Work item:
If a line of the data below holds the word "Expand", list it.

Supplied records:

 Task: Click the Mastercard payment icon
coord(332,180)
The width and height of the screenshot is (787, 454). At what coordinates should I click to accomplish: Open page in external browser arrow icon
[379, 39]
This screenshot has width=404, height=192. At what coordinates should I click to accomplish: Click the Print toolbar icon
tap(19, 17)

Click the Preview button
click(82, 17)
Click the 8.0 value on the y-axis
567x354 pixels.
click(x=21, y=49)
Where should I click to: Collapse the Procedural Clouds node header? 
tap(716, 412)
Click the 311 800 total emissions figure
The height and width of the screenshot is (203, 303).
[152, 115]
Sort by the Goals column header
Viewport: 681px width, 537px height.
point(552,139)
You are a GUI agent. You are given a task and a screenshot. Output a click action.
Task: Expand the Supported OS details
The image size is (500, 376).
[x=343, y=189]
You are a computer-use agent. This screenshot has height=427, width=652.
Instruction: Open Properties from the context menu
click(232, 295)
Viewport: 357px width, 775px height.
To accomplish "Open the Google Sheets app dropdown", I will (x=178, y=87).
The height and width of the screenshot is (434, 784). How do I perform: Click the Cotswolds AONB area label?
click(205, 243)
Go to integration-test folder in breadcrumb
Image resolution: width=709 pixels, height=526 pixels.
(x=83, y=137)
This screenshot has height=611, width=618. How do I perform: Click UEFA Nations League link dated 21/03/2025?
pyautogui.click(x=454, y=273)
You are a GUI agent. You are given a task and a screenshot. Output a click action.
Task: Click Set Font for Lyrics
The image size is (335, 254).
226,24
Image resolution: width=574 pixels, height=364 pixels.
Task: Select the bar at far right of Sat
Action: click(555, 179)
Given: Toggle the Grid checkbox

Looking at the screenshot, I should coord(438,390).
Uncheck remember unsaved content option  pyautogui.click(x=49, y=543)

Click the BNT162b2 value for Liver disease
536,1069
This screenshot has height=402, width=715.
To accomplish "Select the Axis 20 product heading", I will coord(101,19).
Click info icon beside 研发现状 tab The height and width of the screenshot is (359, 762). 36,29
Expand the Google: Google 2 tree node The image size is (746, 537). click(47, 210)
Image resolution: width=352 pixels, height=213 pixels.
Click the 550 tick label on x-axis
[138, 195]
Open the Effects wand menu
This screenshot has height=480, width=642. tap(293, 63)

Result:
Task: Expand the Supported OS details
Expand the Google: Google 2 tree node The image size is (746, 537). click(47, 210)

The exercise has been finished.